Staplegrove Youth Football Club
Staplegrove Youth FC does a fantastic job of supplying young players from their local community with an opportunity to play the game in a safe and enjoyable environment whilst helping them to reach their full potential. Football Focus Magazine recently caught up with their Chairman Scott Wigley to find out more.
He told us, “I am a 40 something parent of two boys, and I first became involved with Staplegrove Youth Football Club as a parent ‘volunteer’ (both my sons play for the club, eldest Tom in the U15s and Jake in the U13s).
I offered to help the U7s age group coach run the sessions and before I knew what had happened I had been recruited to coach Jake’s U8s team, and haven’t looked back … I took over the chairmanship of the club two years ago and recently started helping out coaching Tom’s team. In my spare time I work as an engineer at a local power station!”
“As a coach the most challenging aspect is finding ways to make training sessions enjoyable for 28 or so boisterous U13s, especially on cold and wet Thursday nights in mid-winter along with dealing with all the rules and regulations required to avoid the club receiving a petty fine from the FA; people sometimes forget that we are all volunteers at the end of the day.
As chairman of the club the most challenging role is succession planning for key volunteers and planning for the future. The most rewarding aspects are seeing the smiles on the player’s faces – a very uplifting experience knowing you are making a difference.”
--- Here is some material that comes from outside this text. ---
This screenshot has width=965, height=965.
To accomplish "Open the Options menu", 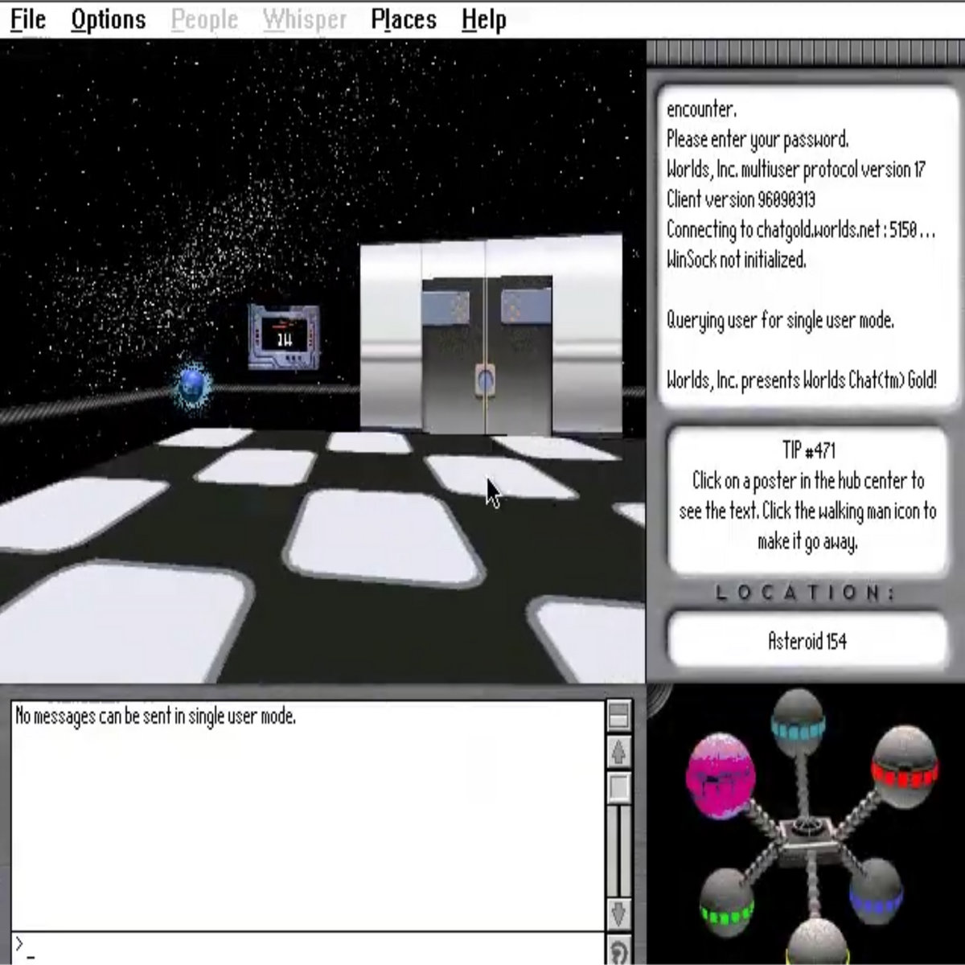I will 108,19.
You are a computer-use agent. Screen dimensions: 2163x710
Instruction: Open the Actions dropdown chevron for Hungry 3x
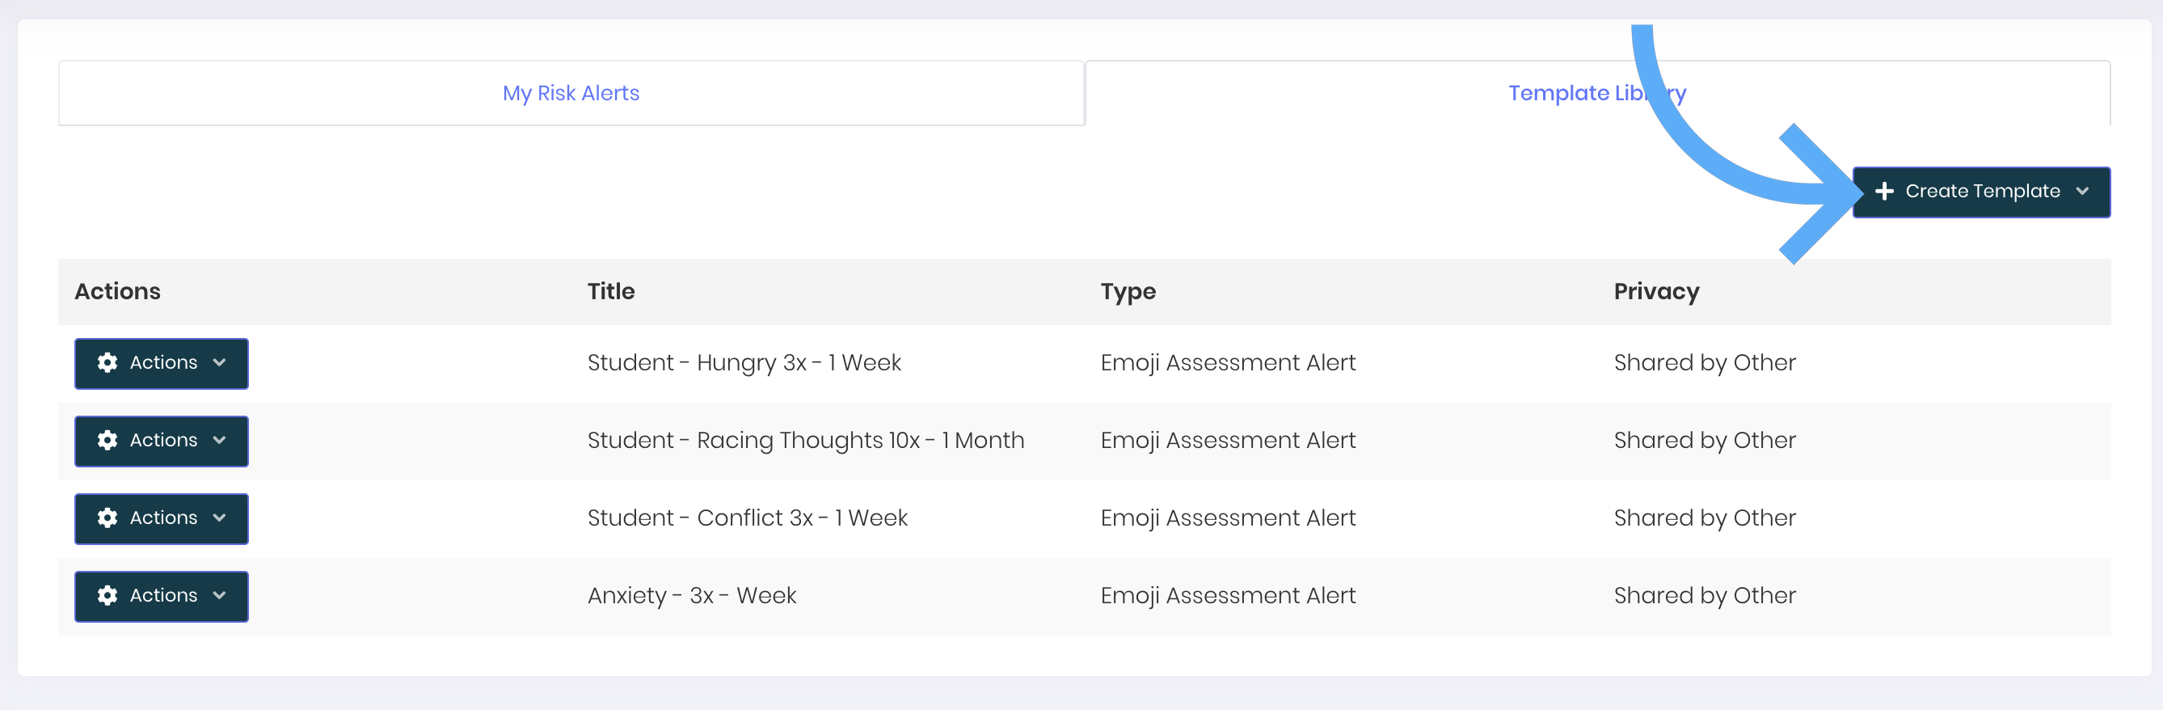point(220,363)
“We are going through a period of transition with our secretary stepping down from the role after a 15 year association with the club (large shoes to fill!). We have also had to deal with moving our U9s and U10s to a new venue over the pre-season which hasn’t been too popular with some parents (I think they are missing some of the home comforts we offer at Staplegrove, namely bacon roles and cups of tea). Otherwise, the mood is positive; we have a good group of coaches supported by admin teams and a strong membership.”
“The start to this season has been disrupted by the move over to the Whole Game System and its refusal to talk to the Full-Time system. This has meant that the start for our older teams was delayed and we have been receiving fixtures a week at a time. I’m glad to report that normal service is now just about resumed.
My priority as Chairman is to find a new secretary for the club. We are also looking to give our changing facilities a face lift. My plan as a coach is to keep our U13 teams playing, giving all the players a chance and enough game time each week, encouragement, keeping it fun, and perhaps introducing the odd new skill.”
“I would like to think that we are an inclusive club, successful without needing to have a ‘win at all cost’ mentality. Our club’s philosophy has also been to encourage and promote the development of mini and youth football through offering a safe and enjoyable learning environment. We also endeavour to provide the best playing amenities and equipment. We look to develop every young person in terms of their self-discipline, confidence, behaviour and social skills.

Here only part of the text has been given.